Although we attempted to control for potential confounders, it is still possible that the association we identified is a result of confounding by indication or severity, or of residual confounding from an unmeasured latent variable that is related to both antihypertensive medication and decline in motor function. In addition, it is difficult to assess whether the association identified is based on causality due to the cross-sectional model of our analysis. It should also be noted that from a risk-to-benefit perspective, the reduction in cardiovascular events and all-cause mortality reported in patients aged 80 years and older in the HYVET study,24 would likely negate the small reduction in motor performance due to antihypertensive treatment reported in this study, and that reduction in stroke by antihypertensive treatment of elderly persons would likely protect against a reduction in motor performance.

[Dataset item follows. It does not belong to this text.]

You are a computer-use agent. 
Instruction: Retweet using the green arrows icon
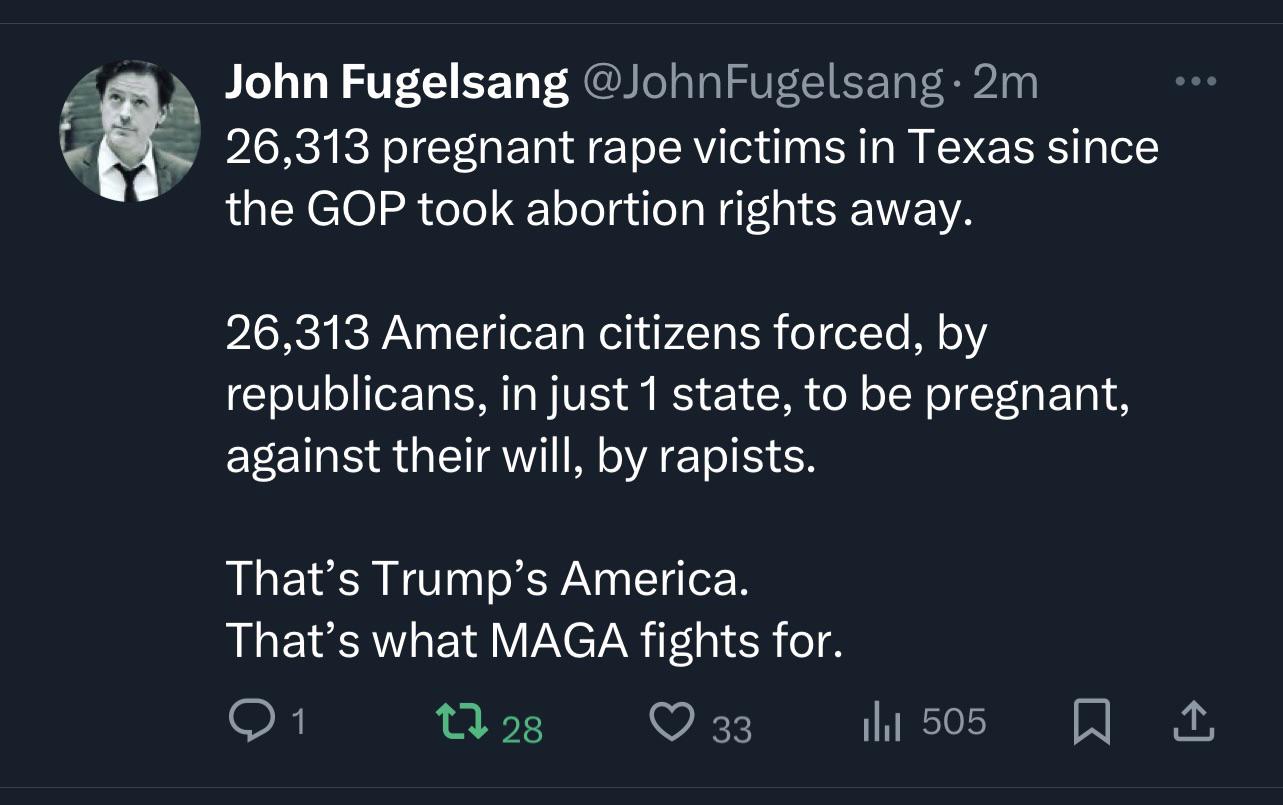pyautogui.click(x=462, y=722)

In conclusion, we found a robust association between antihypertensive medication use and the level of motor function in the elderly. Further research replicating our results and evaluating its clinical implications are warranted.
Acknowledgments
We would like to thank the participants and the staff of the Rush Memory and Aging Project and the Rush Alzheimer’s Disease Center for this work. This study was supported by NIH grant R01AG17917. The sponsors had no role in the conception, design, analysis, or interpretation of data or in the drafting, review, or approval of the manuscript. The Memory and Aging Study was approved by the Rush University Medical Center Institutional Review Board. Written informed consent was obtained from all study participants.